_Your goal_:
The lines to copy from the listing below are those that contain the string "computer".

_Data to examine_:
========================

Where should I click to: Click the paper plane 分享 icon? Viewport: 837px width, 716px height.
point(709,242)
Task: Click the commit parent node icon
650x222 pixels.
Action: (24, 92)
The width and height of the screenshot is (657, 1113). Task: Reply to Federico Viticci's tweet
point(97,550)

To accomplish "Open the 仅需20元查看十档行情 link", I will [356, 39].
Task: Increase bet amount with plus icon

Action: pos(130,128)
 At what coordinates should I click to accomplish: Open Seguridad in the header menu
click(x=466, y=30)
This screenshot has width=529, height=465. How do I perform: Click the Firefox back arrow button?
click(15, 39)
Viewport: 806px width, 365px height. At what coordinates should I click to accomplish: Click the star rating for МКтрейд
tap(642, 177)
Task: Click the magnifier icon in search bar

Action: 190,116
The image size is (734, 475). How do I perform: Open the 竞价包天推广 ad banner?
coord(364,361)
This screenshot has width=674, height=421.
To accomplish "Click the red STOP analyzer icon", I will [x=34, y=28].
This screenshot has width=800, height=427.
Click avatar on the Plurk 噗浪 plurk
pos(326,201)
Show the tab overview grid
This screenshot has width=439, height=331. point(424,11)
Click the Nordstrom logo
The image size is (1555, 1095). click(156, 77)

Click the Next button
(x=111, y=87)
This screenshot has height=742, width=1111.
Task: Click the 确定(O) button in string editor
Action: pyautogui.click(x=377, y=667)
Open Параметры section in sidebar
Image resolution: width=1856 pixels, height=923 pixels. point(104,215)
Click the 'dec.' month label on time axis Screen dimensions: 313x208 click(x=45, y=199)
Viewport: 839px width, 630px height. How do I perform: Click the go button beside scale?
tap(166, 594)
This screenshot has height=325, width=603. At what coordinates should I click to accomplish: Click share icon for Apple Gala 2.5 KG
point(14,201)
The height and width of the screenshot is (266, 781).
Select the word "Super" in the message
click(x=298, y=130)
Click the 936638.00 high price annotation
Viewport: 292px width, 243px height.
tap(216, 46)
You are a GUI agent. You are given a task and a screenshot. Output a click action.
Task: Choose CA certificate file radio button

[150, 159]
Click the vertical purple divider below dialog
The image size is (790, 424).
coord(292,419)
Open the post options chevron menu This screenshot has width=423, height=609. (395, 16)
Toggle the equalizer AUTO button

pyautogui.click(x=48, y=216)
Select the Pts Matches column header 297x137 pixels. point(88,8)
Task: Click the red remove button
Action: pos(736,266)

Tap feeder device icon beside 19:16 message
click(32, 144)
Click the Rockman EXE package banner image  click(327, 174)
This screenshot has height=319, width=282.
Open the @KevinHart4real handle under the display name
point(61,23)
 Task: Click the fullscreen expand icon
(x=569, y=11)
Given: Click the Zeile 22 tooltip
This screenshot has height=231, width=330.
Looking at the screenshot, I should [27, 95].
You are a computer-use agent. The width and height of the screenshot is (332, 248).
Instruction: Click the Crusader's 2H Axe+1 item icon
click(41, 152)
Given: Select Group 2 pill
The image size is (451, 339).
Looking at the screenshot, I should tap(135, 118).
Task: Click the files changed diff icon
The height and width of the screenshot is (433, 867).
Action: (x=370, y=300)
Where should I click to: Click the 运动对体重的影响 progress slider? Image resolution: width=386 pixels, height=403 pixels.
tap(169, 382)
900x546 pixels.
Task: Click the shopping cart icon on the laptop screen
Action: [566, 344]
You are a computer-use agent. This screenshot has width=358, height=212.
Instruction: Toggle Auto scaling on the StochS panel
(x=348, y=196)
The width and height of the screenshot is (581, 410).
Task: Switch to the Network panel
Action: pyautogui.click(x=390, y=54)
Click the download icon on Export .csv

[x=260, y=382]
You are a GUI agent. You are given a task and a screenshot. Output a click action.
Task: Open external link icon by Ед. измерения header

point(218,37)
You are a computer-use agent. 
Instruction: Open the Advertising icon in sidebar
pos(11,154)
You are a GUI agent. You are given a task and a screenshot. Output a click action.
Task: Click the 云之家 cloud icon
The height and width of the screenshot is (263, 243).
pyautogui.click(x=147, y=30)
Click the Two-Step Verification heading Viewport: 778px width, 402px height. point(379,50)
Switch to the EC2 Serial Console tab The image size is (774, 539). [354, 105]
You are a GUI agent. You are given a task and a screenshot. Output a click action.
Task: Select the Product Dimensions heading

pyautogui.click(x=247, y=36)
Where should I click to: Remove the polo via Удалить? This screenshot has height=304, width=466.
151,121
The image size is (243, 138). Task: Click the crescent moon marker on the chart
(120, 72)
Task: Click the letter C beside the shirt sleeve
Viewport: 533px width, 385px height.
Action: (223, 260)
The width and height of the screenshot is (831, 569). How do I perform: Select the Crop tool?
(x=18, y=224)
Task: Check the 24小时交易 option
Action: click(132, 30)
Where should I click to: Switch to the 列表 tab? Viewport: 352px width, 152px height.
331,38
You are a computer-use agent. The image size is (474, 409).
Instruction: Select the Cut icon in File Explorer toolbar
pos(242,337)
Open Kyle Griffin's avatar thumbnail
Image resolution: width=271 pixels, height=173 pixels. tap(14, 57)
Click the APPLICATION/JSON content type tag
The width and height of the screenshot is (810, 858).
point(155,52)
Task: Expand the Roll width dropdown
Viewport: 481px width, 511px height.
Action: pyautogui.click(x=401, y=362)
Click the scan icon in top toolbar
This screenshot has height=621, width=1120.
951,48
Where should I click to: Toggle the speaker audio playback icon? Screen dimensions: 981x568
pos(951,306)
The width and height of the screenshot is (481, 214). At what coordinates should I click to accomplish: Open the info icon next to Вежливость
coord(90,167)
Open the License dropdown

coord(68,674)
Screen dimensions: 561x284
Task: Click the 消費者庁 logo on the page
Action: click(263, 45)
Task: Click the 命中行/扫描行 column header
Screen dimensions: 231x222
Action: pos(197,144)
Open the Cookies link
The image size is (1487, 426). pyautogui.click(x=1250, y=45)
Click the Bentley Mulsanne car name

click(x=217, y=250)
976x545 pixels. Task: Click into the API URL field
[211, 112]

========================

_Result for this task_:
You are a computer-use agent. The width and height of the screenshot is (332, 248).
You are a computer-use agent. This screenshot has width=358, height=212.
You are a computer-use agent. 
You are a computer-use agent. The image size is (474, 409).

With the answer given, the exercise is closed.